Folha: A prisão preventiva se deu pelas tentativas de obstrução da investigação. Em relação às suspeitas de corrupção, o sr. também considera as provas muito fortes contra o governador?

Marco Aurélio: Eu não tive a oportunidade de examinar os autos do inquérito. Agora, pelo que eu acompanho no dia a dia da grande imprensa, o quadro é realmente de gerar perplexidade no que se teria a documentação mediante vídeos da corrupção. E é lamentável que isso tenha ocorrido justamente na capital da República. Não pode ocorrer em nenhum Estado, mas quando surge na capital a repercussão é muito grande.

Folha: Há no Brasil a sensação de que a Justiça é muito morosa em relação aos casos de corrupção.

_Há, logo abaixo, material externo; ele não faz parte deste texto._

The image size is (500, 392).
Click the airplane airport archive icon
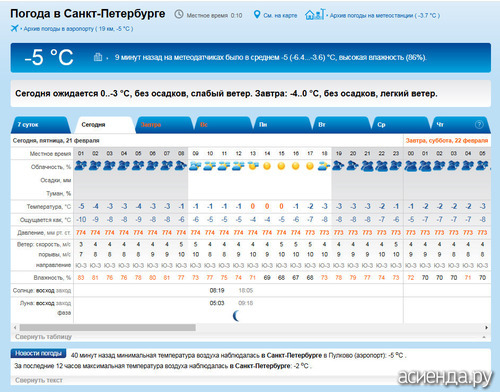(x=14, y=28)
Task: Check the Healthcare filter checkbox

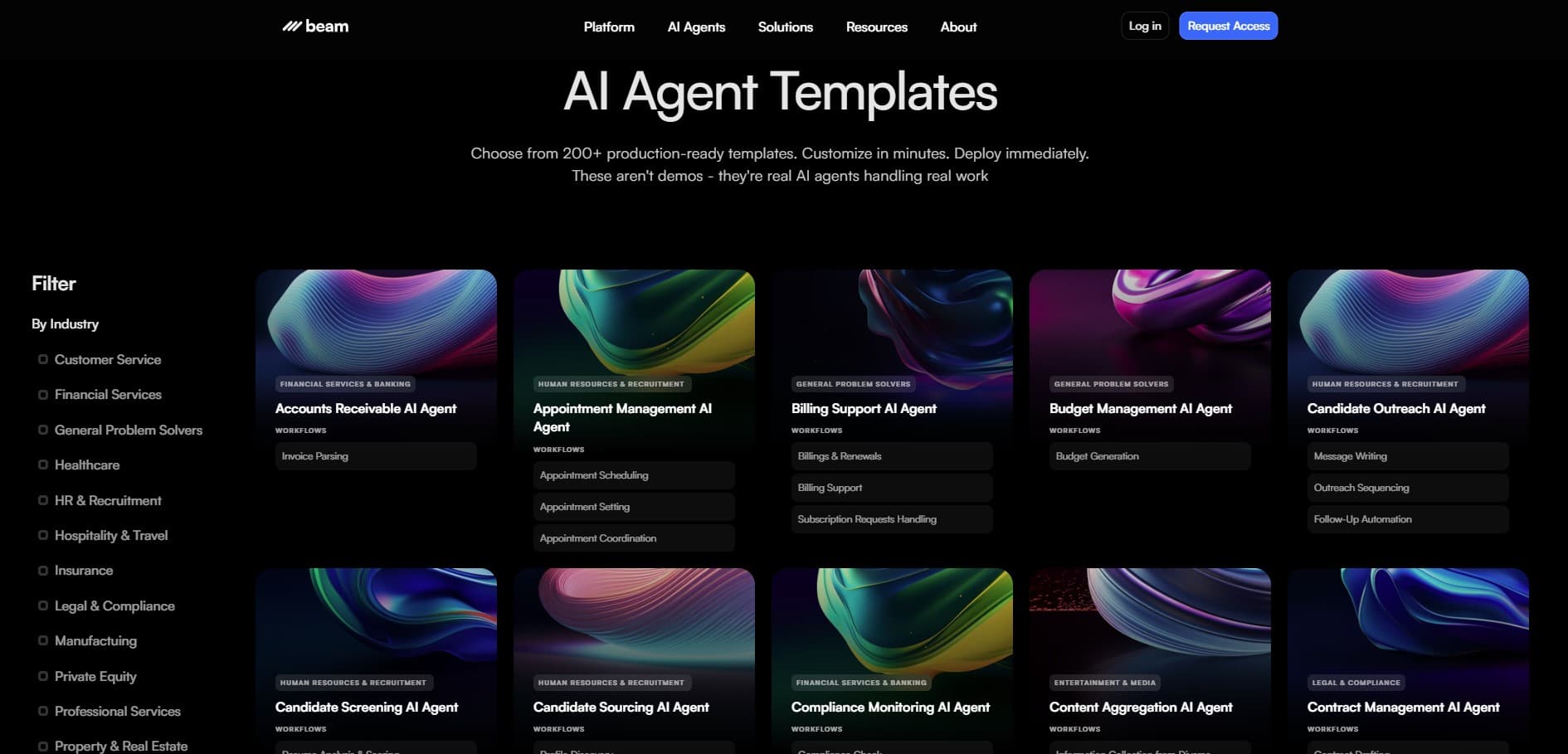Action: coord(42,465)
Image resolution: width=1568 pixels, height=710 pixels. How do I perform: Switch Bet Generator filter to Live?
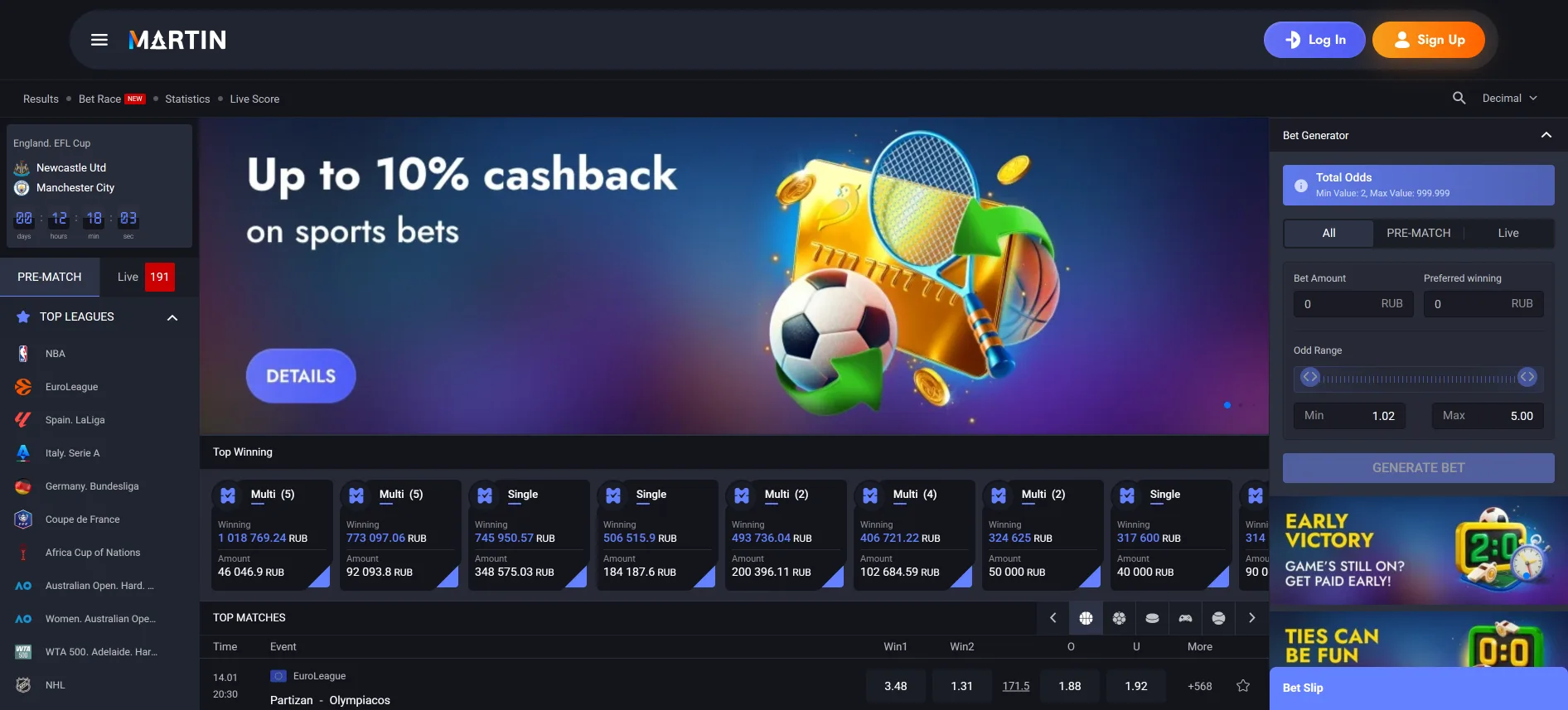click(x=1508, y=234)
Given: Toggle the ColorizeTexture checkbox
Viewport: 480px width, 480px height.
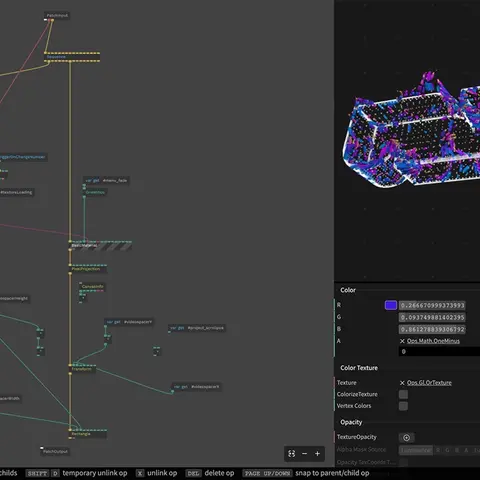Looking at the screenshot, I should point(403,394).
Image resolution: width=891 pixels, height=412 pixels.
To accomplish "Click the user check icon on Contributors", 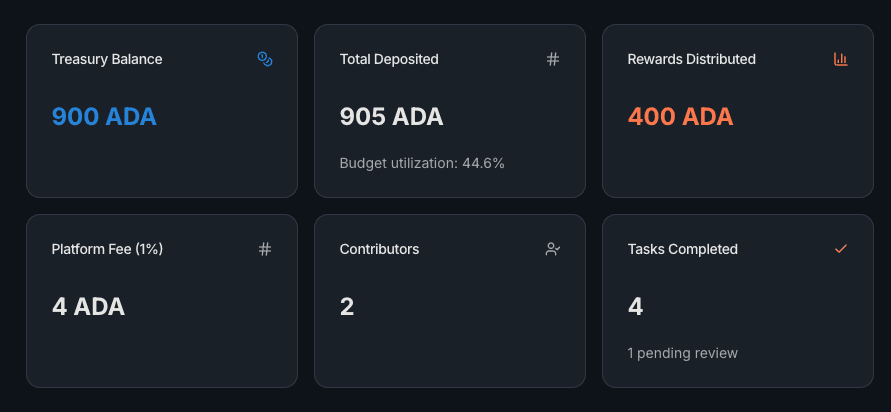I will [x=553, y=249].
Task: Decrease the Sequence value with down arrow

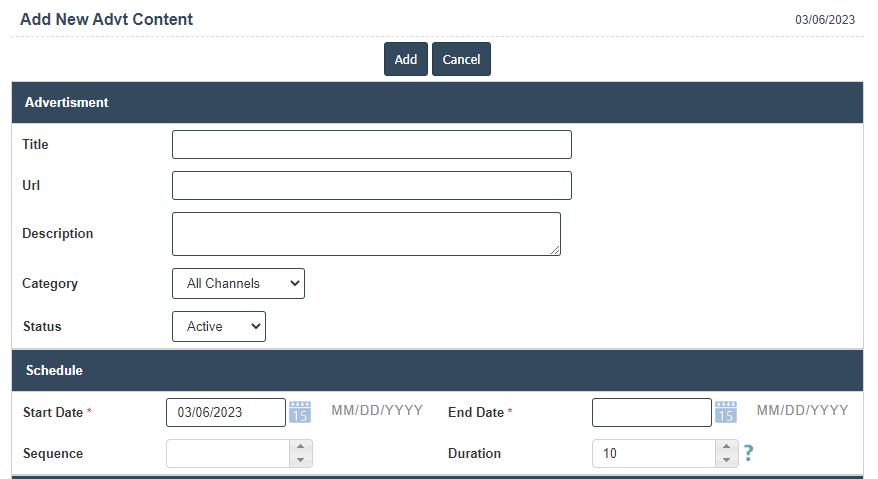Action: tap(301, 460)
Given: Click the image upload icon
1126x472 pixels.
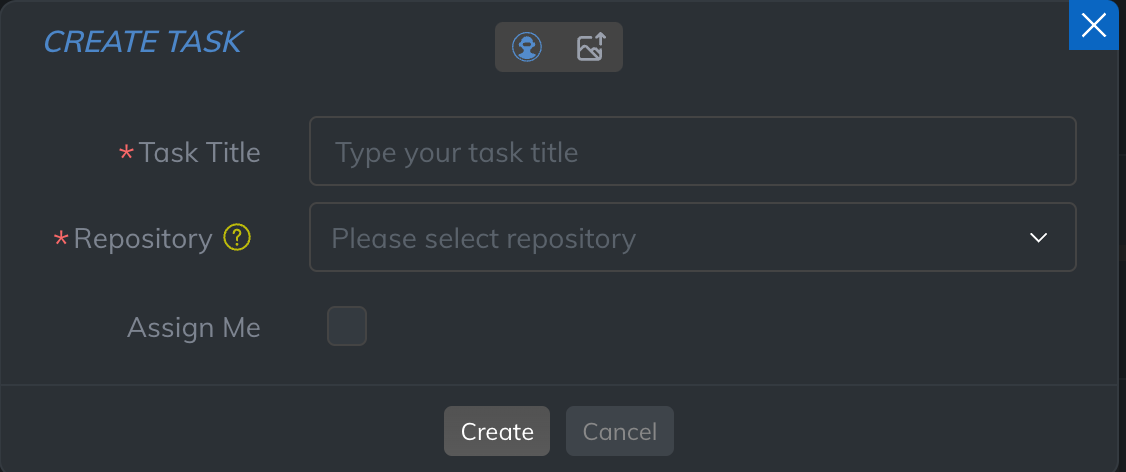Looking at the screenshot, I should tap(591, 47).

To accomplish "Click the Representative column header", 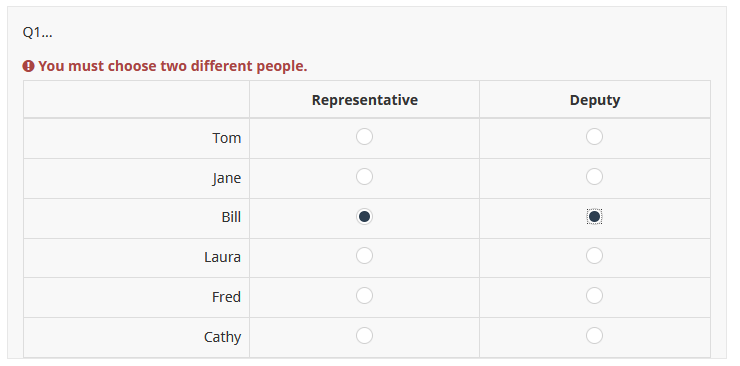I will 365,100.
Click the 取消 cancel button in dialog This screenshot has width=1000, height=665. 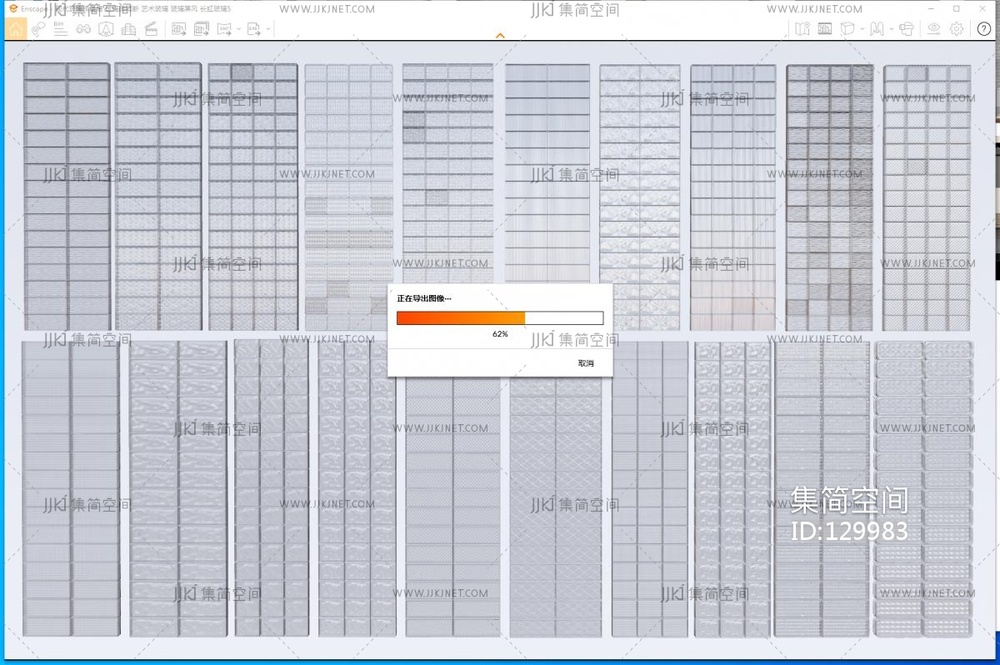pyautogui.click(x=586, y=363)
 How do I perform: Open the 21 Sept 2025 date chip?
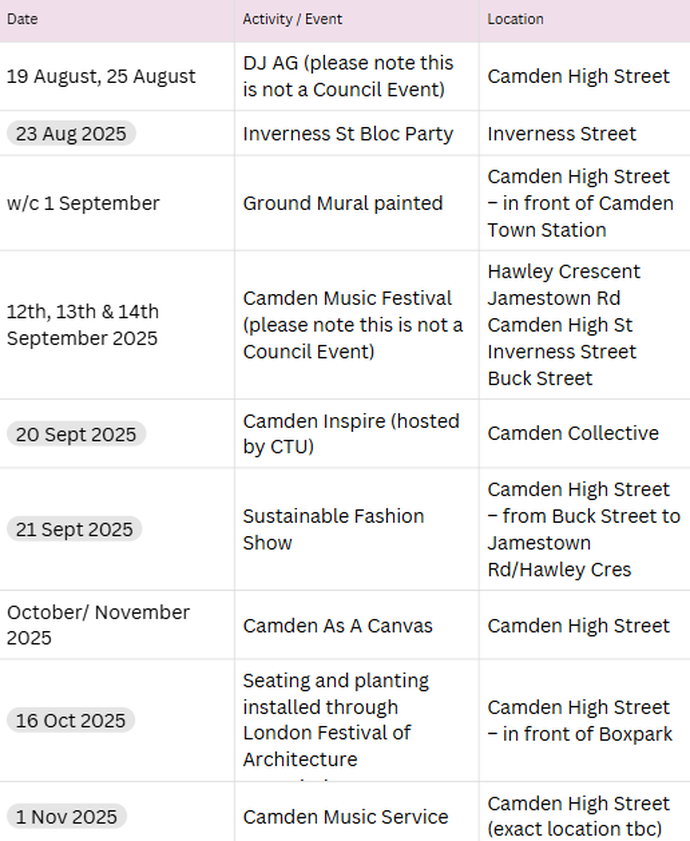click(74, 529)
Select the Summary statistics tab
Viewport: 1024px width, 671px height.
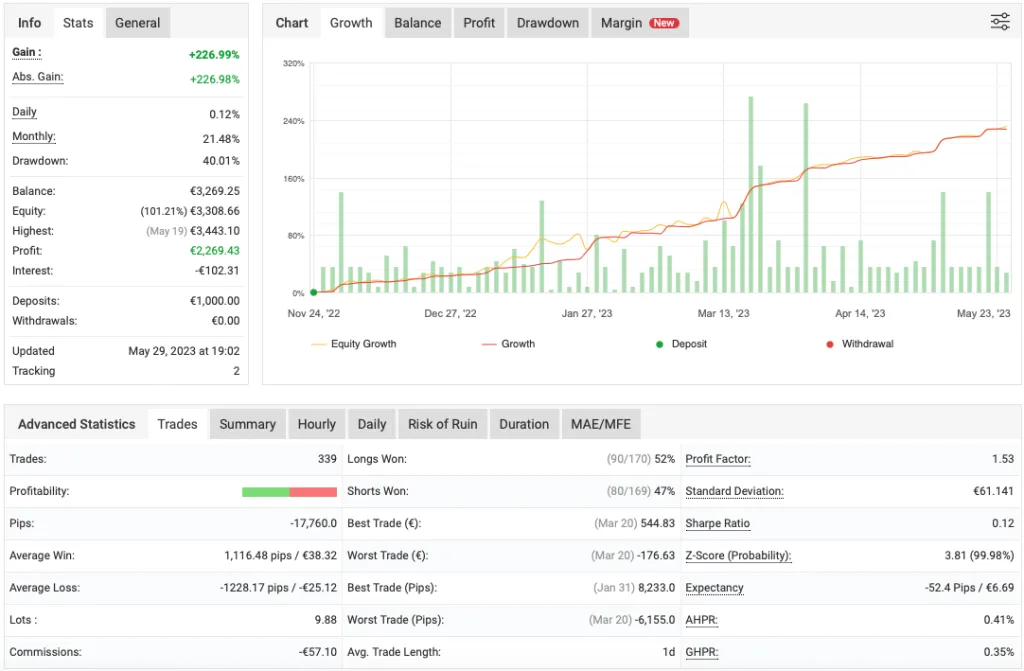[247, 424]
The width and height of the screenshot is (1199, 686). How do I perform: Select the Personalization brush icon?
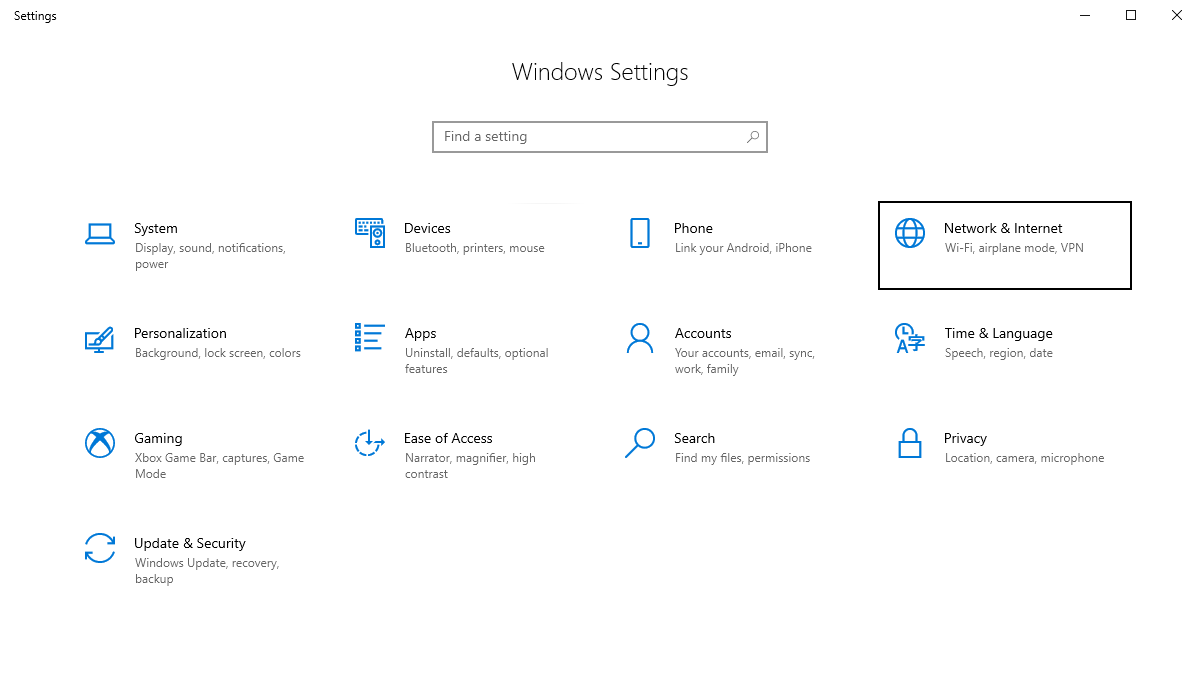[100, 340]
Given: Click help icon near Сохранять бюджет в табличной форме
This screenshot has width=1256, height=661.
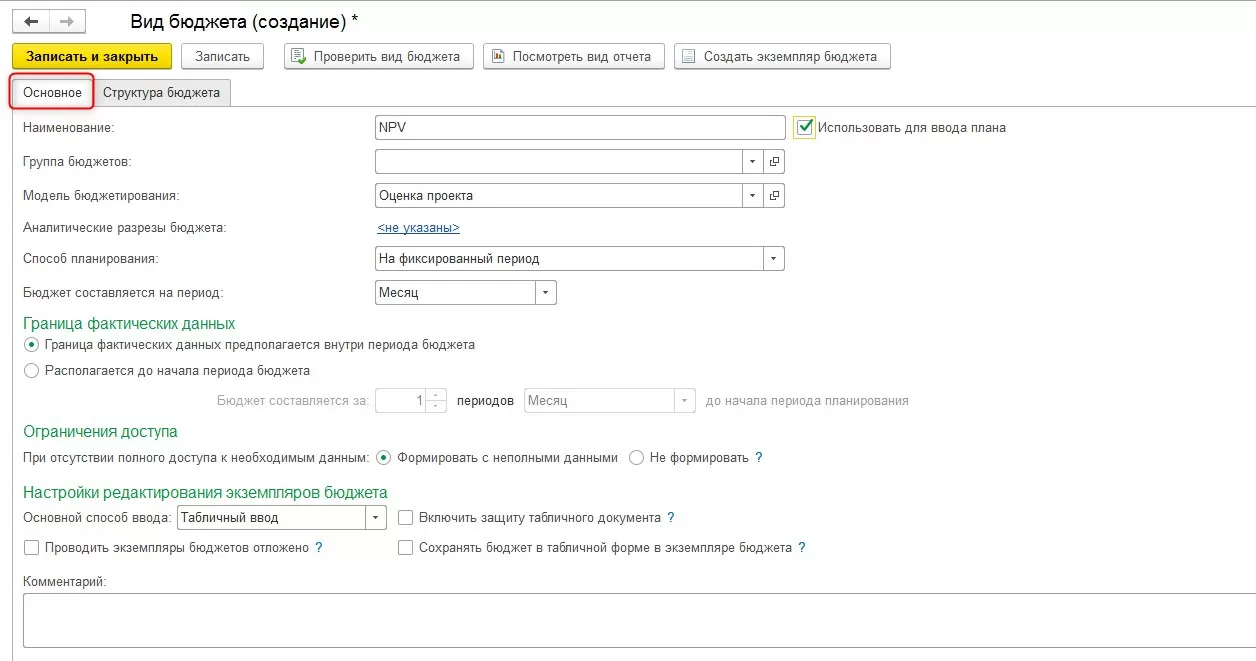Looking at the screenshot, I should click(802, 548).
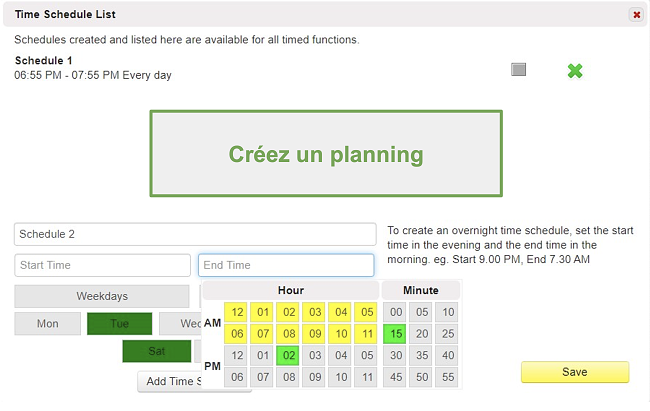Tick the gray checkbox for Schedule 1
650x411 pixels.
coord(518,69)
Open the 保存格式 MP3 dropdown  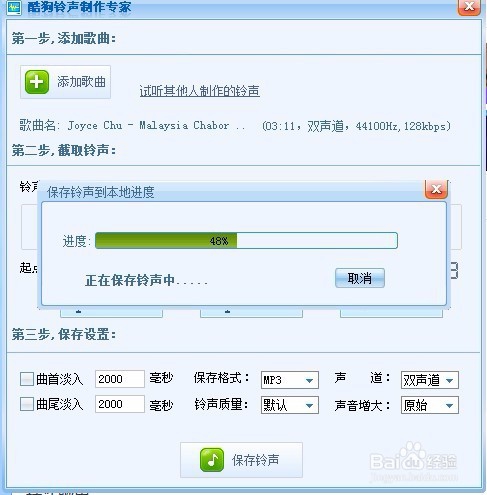tap(290, 380)
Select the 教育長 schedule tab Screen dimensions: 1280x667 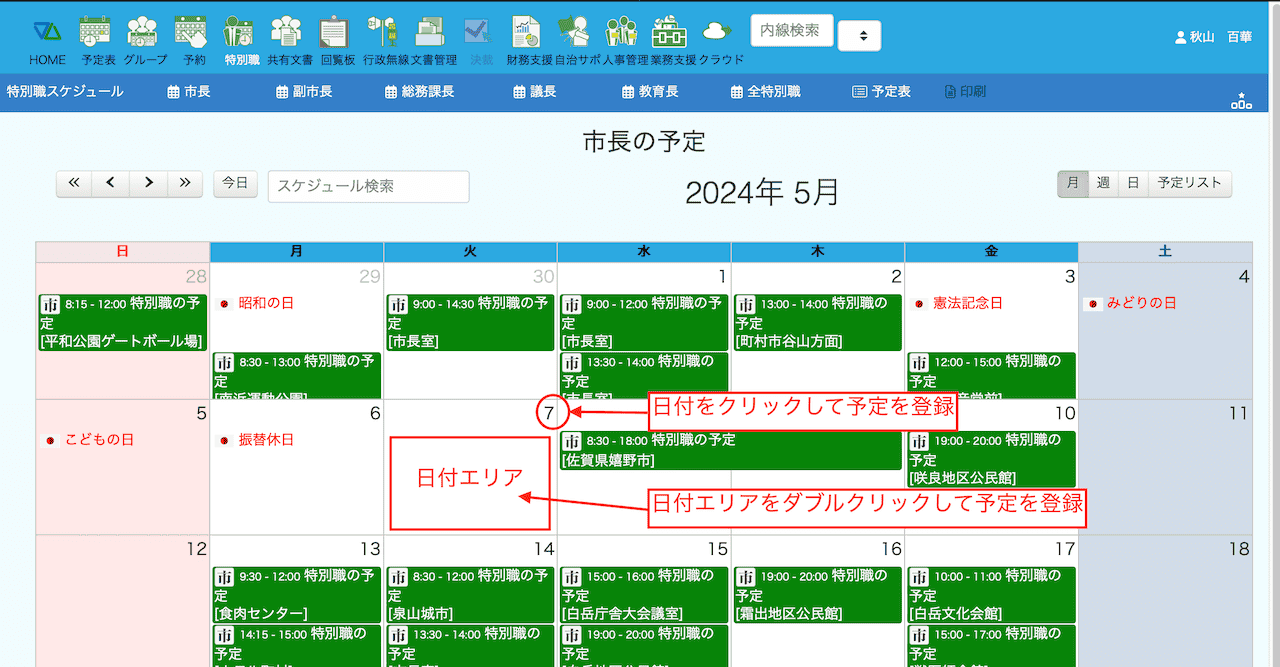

Marco Aurélio: Eu já disse na bancada do Supremo que tenho uma profissão de fé, tenho uma convicção. O Supremo não é um cemitério de inquéritos, de ações penais contra autoridades. Tocamos os processos normalmente, agora a avalanche de processos é algo desumano. Como o ofício de julgar não é passível de delegação, não se pode delegar. Nós somos lá no Supremo apenas 11, no STJ são 33. Não damos conta. Eu me considero um estivador do direito, é como se eu estivesse enxugando gelo. Busco conciliar celeridade e conteúdo, mas não dá para sair julgando como se fosse uma bateção de carimbo.

Folha: Na decisão de sexta, o sr. pareceu ter feito uma crítica velada a Gilmar Mendes, que durante o recesso de Natal o desautorizou, ao entregar o menino Sean Goldman ao pai. Foi um recado ao ministro?

Marco Aurélio: Creio que foi mais um alerta, para compreendermos que ombreando nós não podemos estar cassando, sob pena de descrédito para o Judiciário, a decisão do colega. Temos um órgão acima de nós próprios, que é o colegiado.

Até hoje, eu não compreendi aquela cassação, muito menos mediante mandado de segurança impetrado contra liminar concedida em habeas corpus, apenas para preservar o quadro existente à época até o julgamento pelo colegiado. Então, quis realmente alertar para a impossibilidade de tornarmos uma prática a autofagia.